Agent Groups

Agent groups let you organize your fleet into logical collections. You use groups to scope assessments ("assess all Linux servers"), control which users can see which agents, and quickly target a category of host in Claude without specifying individual agent IDs. Every agent can belong to multiple groups, and InfraScout keeps group membership consistent as your fleet grows or changes.

Static Groups

A static group is one you maintain by hand. You create the group in the dashboard under Agents → Groups → New Group → Static, then add agents to it individually. Static groups are a good fit for environment-based collections that don't change often — "Production," "DMZ," or "Finance Department" are typical examples. Because membership is explicit, what's in the group is always exactly what you put there.

Dynamic Groups

Dynamic groups have rules. InfraScout evaluates every enrolled agent against those rules and automatically includes or excludes agents based on their properties. The membership list stays current as agents are enrolled, updated, or removed — you don't have to manage it manually.

Create a dynamic group in the dashboard under Agents → Groups → New Group → Dynamic, then define one or more rules. Each rule tests a specific agent property against a value using an operator.
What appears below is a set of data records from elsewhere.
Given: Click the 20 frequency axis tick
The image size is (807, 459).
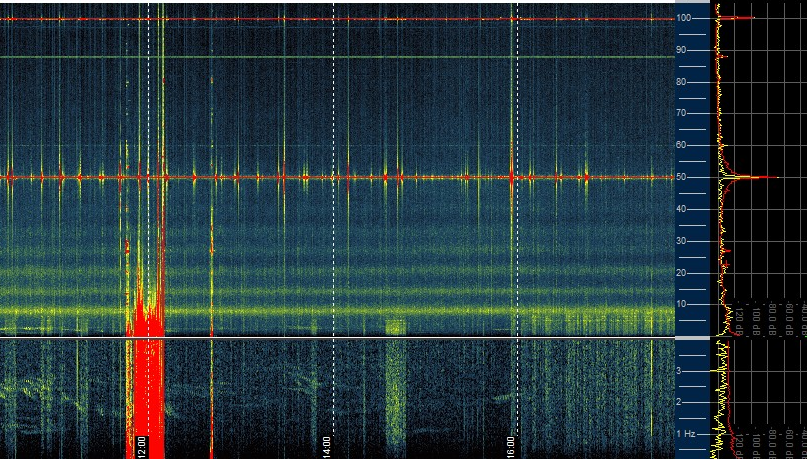Looking at the screenshot, I should click(685, 272).
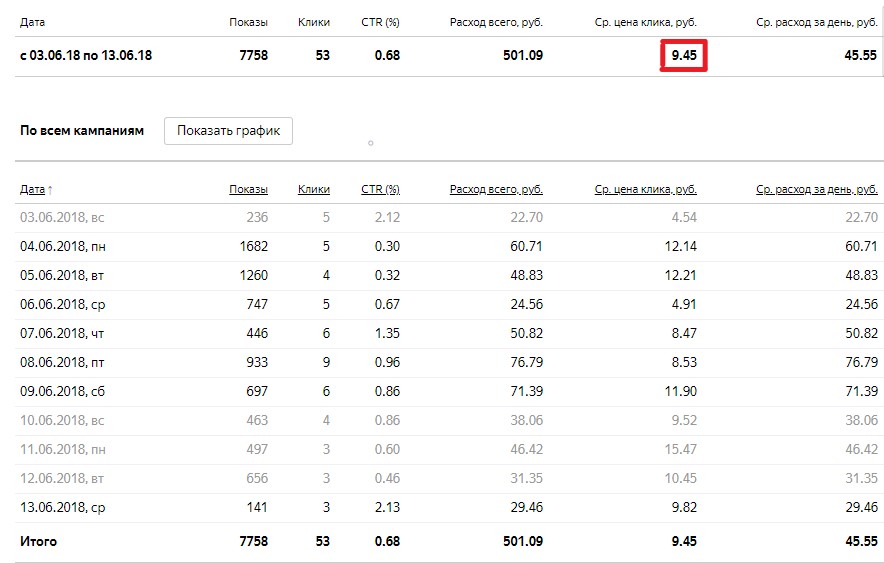Click the highlighted 9.45 average click price
Viewport: 884px width, 563px height.
[x=684, y=55]
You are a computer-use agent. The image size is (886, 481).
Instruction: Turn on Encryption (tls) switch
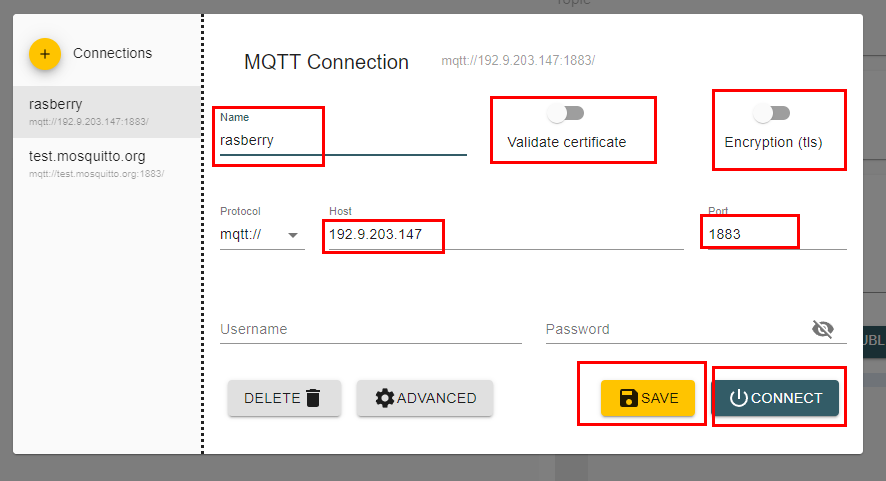772,114
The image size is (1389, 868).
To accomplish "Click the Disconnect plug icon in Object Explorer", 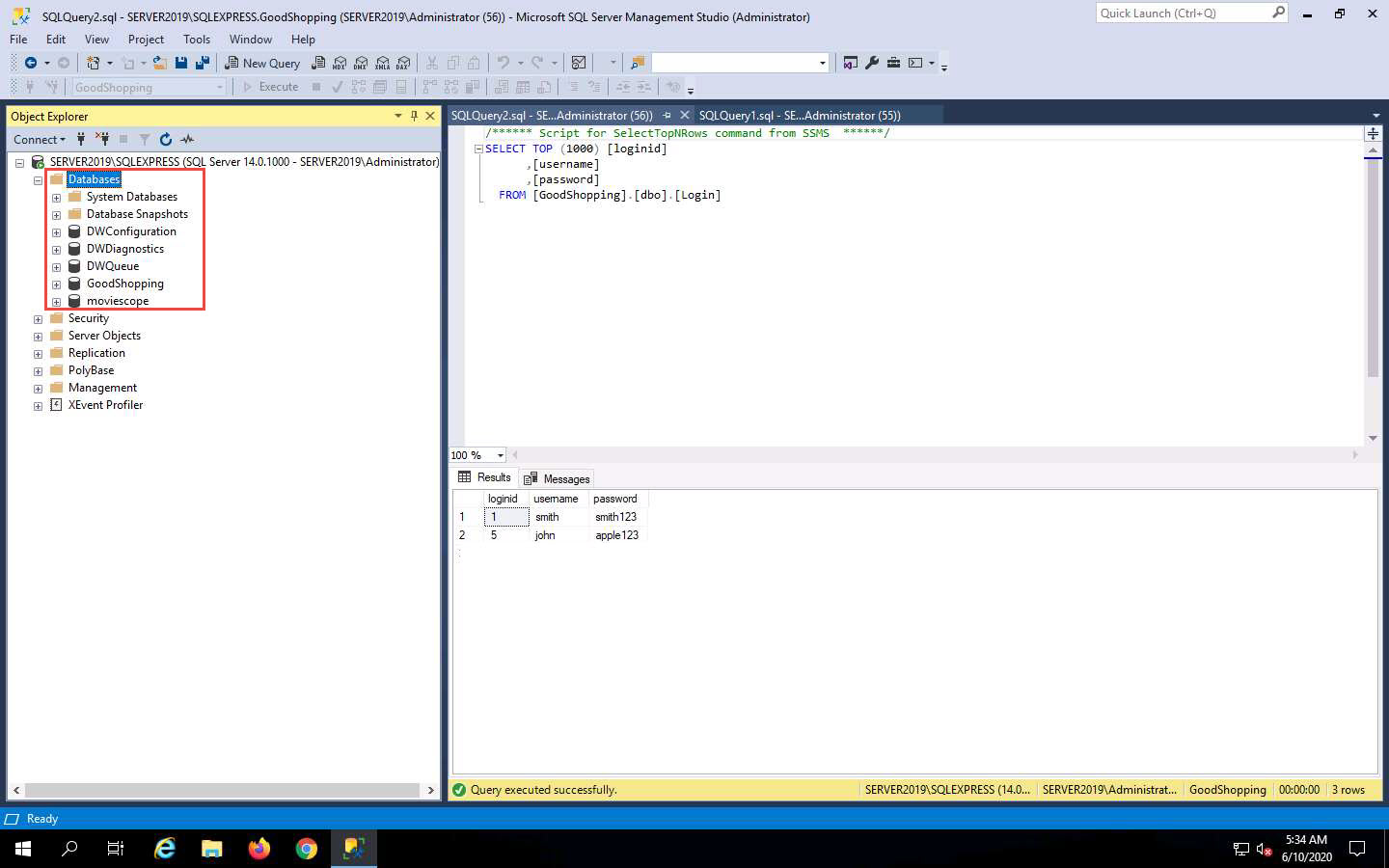I will [102, 139].
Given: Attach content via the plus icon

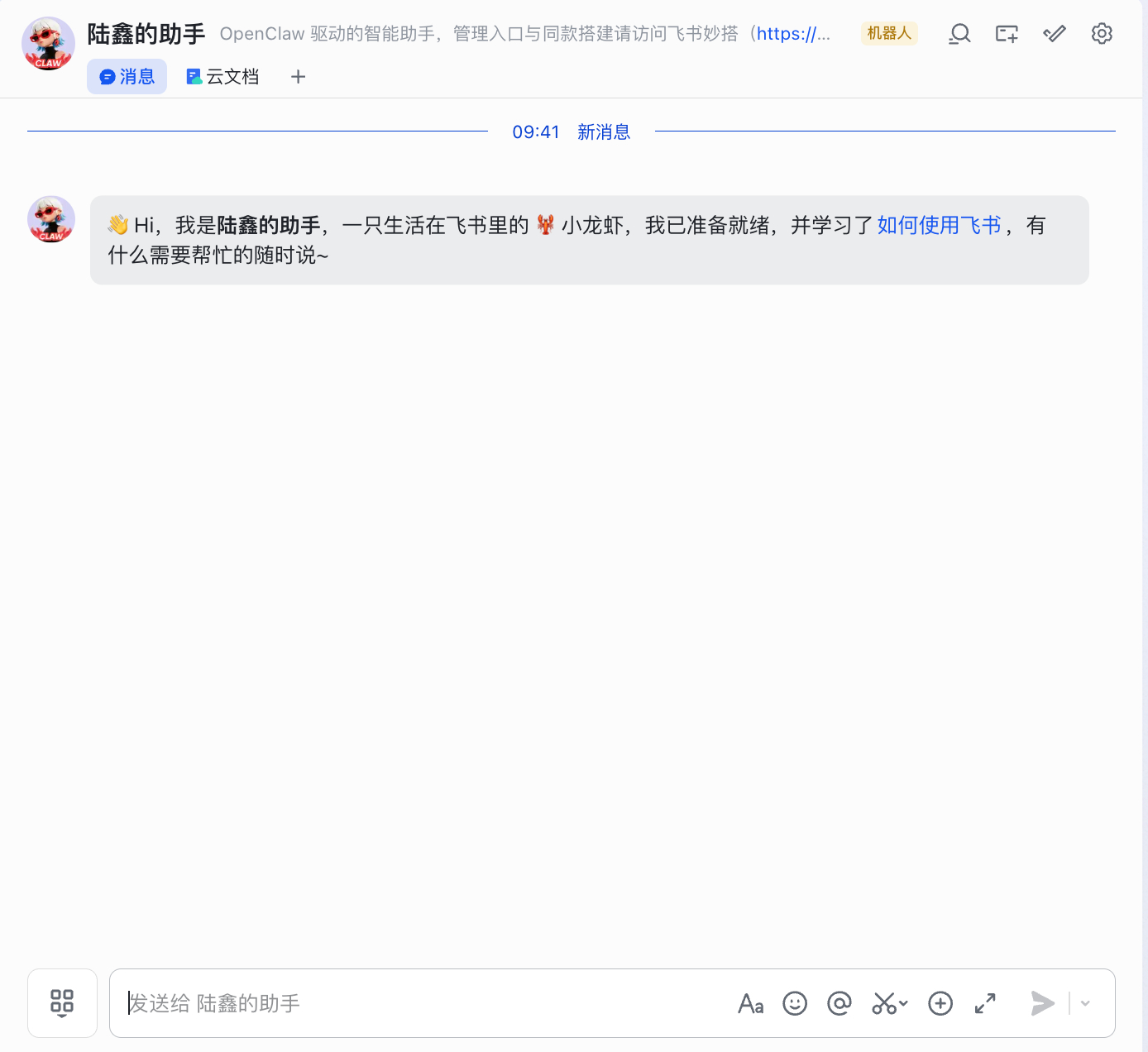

The agent properties available as rule fields are:

FieldDescriptionExample values
osOperating systemwindows, linux, darwin
archCPU architectureamd64, arm64
hostnameHost's fully qualified hostnamedc01.example.com
display_nameHuman-readable name set in the dashboardPrimary Domain Controller
capabilitiesCapabilities reported by the agentpowershell, ldap, wmi

Rule Operators

Each rule pairs a field with an operator and a value. InfraScout supports the following operators:

OperatorMeaningExample
eqExact matchos eq windows
inMatches any value in a listos in [windows, linux]
containsField contains the stringhostname contains .corp.
regexField matches a regular expressionhostname regex ^dc\d+
hasAgent reports this capabilitycapabilities has powershell

Any operator can be negated. For example, you can express "hostname does not contain .test" or "os is not windows" using the negated form of the relevant operator.

Match Mode

A dynamic group's match mode controls how multiple rules combine. Set the match mode to "All" and every rule must match — this is AND logic. Set it to "Any" and at least one rule must match — this is OR logic.

For example, to create a group for Windows domain controllers you might add two rules: os eq windows and hostname regex ^dc. With match mode set to "All," only agents that satisfy both rules are included. Agents running Linux, or Windows hosts whose hostnames don't start with dc, are excluded automatically.

Default Groups

Every InfraScout tenant starts with five groups that are seeded and maintained automatically:

GroupIncluded agents
All HostsEvery enrolled agent
Windows ServersWindows agents running a Server edition
Windows ClientsWindows agents running a Client (desktop) edition
LinuxAll Linux agents
macOSAll macOS agents

These groups are system-owned. Their membership criteria cannot be edited, but you can configure visibility on them to control who can see the agents they contain.

Visibility

Visibility controls which InfraScout users or Entra groups can see and interact with agents in a group. You configure visibility at the group level, and every agent in that group inherits the setting. This lets you give a Windows team access to their servers without exposing Linux hosts to them, for example.

When an agent belongs to multiple groups with different visibility settings, InfraScout applies the most permissive setting that applies to the requesting user. This ensures users always have access through the broadest permission that any of their group memberships grants.

INFO

Visibility applies to agent discovery and interaction — it does not affect playbook execution permissions, which are controlled separately.